─── TEXT

Derrick Van Deventer says life does not have to stop after open heart surgery.
My road to recovery would have been so much easier if only I known about Ironheart Foundation two years ago.
After my bypass x 4, I left the hospital after six days and flew from Bangkok to Phuket to recover and start a new life. The following months became a journey. I thought at times that I would never get any better. Once I left the hospital after surgery, I never received any help or advice. I struggled in silence to deal with my feelings. Mentally I was a wreck! From the outside I looked fine but from the inside it was far from what it seems.
As a person I had changed. I knew that I had to change my lifestyle and try to get back in shape. I tried going to the gym but did not enjoy it. Then, I discovered cycling. One year after surgery, cycling pulled me through. I started to cycle more and more and pushed myself to the maximum. I started to take part in both road and mountain bike races.
Although I am not a champion, after every race I felt like one. Now I am finishing in the top 10 in age group 40-49 quite often. I have just completed a mountain bike stage race called Rumble in the jungle in Sri Lanka. This included climbing 8000m over four stages. This was a true test. There were times that I thought that I might not finish the stages but somehow pulled thru. I knew I had to complete this to prove to myself I could do it. If I could so can others that had open-heart surgery as well can. I went to this race for personal reasons: to prove that life does not have to stop after open hearth surgery and to show people out there to never give up. I hoped to raise awareness to all that we should not take life for granted.
I had a beautiful wife and daughter but as time passed, I grew further apart from them. Finally two years after my surgery, I went through a divorce and was devastated.
I believe so many of us struggle because we keep all this pain and grief inside us. My advice would be to keep reminding your love ones about your feelings and emotions. Don’t keep it in yourself! It will slowly eat you up and break you. I lost the two people that I love the most because of this. I don’t want this to happen to others.
If I can help one person reading this, I will have achieved so much.

──────
─── RAW DATA

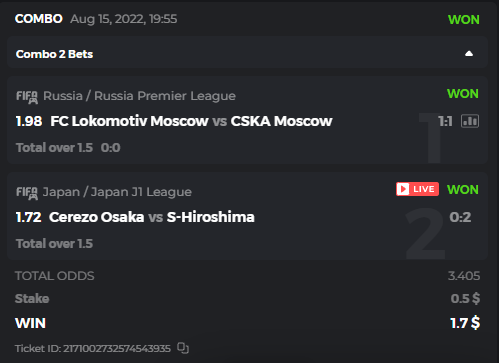Select the Japan / Japan J1 League label
The image size is (499, 363).
click(117, 192)
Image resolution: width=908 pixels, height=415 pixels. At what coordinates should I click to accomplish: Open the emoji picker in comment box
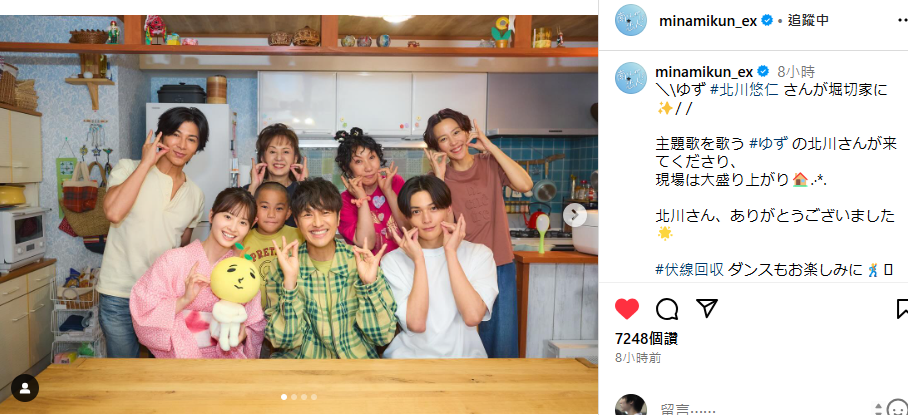point(898,408)
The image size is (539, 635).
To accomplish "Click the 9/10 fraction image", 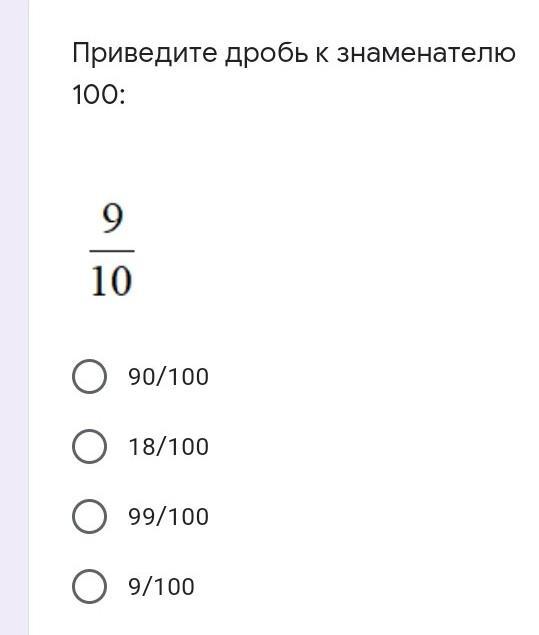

──────

### WHAT YOU NEED TO DO
**a.** Repeat the heart surgery recovery story from "After my bypass" to "what it seems.", including both.
**b.** According to the heart surgery recovery story, how much climbing did the Rumble in the jungle stage race in Sri Lanka include?

### RESULTS BY TASK
**a.**
After my bypass x 4, I left the hospital after six days and flew from Bangkok to Phuket to recover and start a new life. The following months became a journey. I thought at times that I would never get any better. Once I left the hospital after surgery, I never received any help or advice. I struggled in silence to deal with my feelings. Mentally I was a wreck! From the outside I looked fine but from the inside it was far from what it seems.

**b.** It included climbing 8000m over four stages.